▸ **Available data**

***

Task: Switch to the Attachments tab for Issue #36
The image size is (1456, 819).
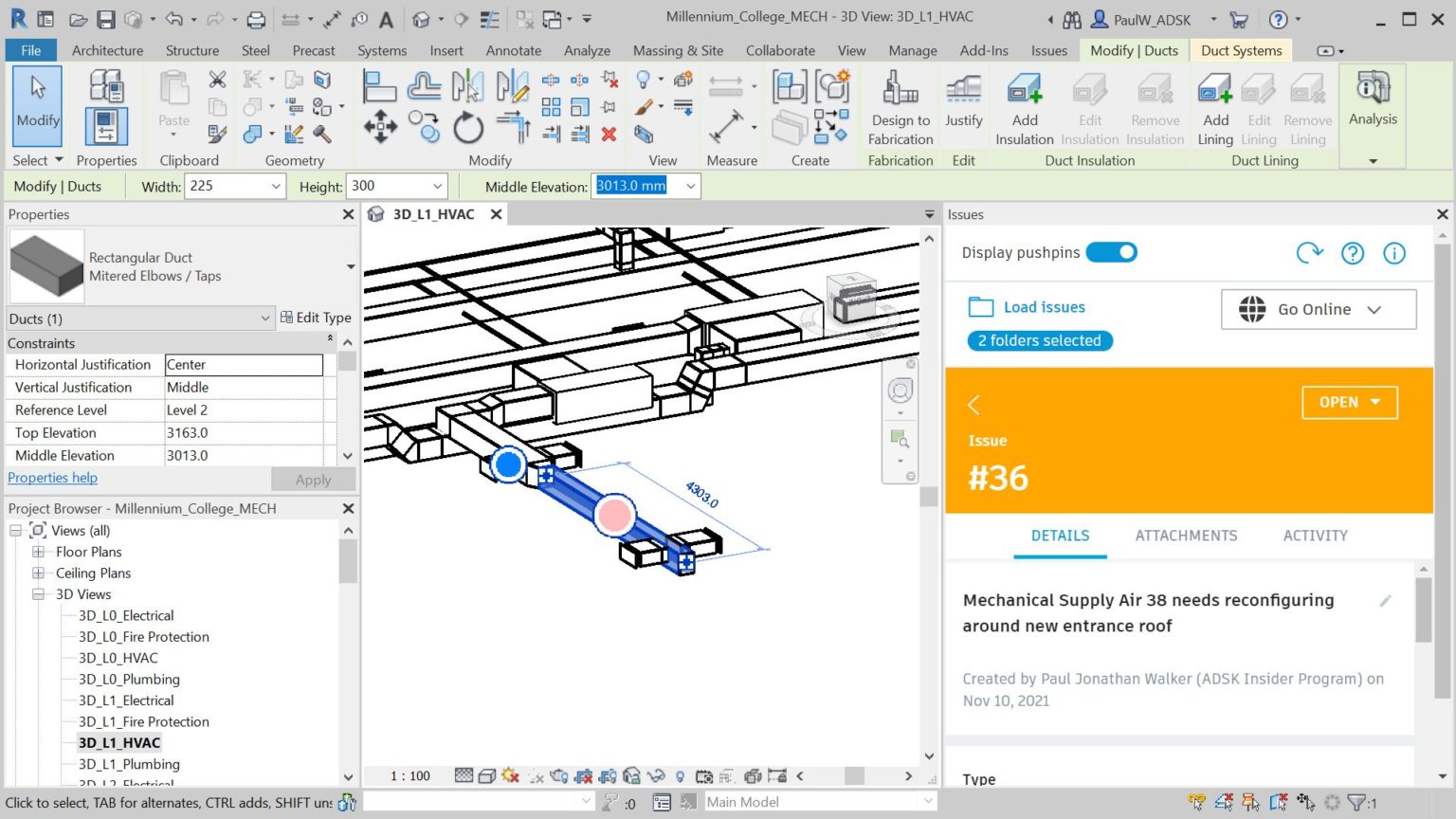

***

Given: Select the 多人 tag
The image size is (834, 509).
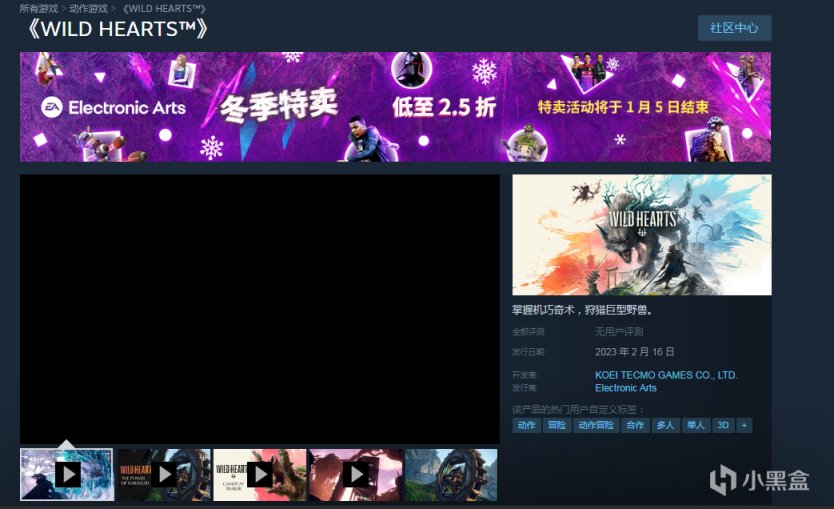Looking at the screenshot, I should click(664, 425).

***

▸ **Problem to work on**
Please return only the lines above, starting at the line that has "Task: Switch to" and ending at the line that has "The image size is (1456, 819).", keeping both and leaving each one unchanged.

▸ **Written answer**
Task: Switch to the Attachments tab for Issue #36
The image size is (1456, 819).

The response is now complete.